YOUR ASSIGNMENT >>
Beginning with the line that holds "Given: Open the Go rating link" and ending with the last line of the entries below, copy every line exactly and nothing else, with the pictures left out.

RECORDS SUPPLIED >>
+ + +

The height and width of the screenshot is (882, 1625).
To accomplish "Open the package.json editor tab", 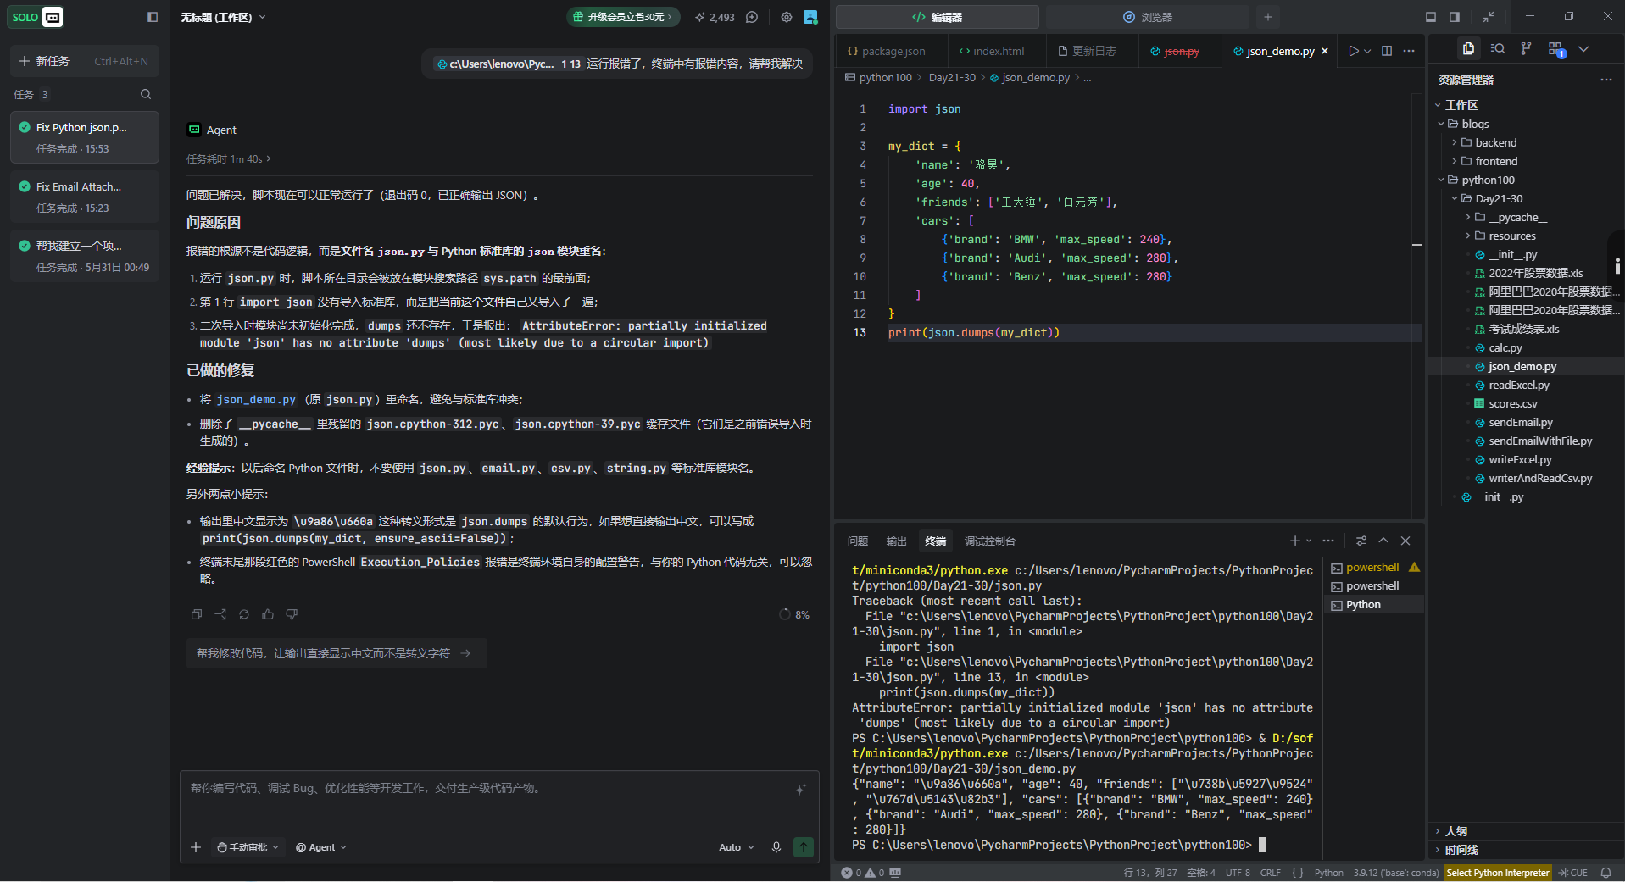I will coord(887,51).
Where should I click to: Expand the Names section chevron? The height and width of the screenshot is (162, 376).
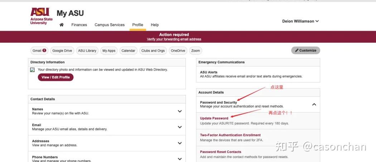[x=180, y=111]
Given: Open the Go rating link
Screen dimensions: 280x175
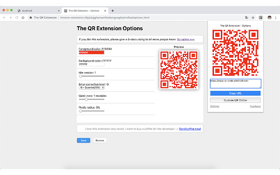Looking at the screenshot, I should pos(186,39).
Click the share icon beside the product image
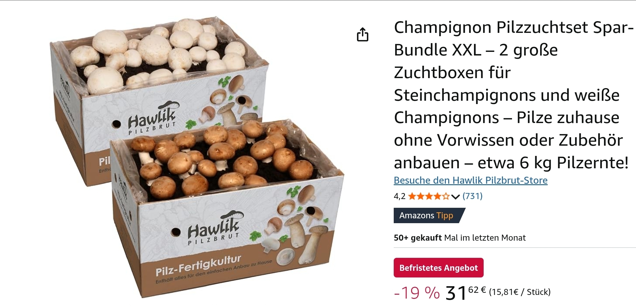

+ + +

ANSWER FOR THE TASK >>
Given: Open the Go rating link
Screen dimensions: 280x175
Looking at the screenshot, I should pos(186,39).
Click the share icon beside the product image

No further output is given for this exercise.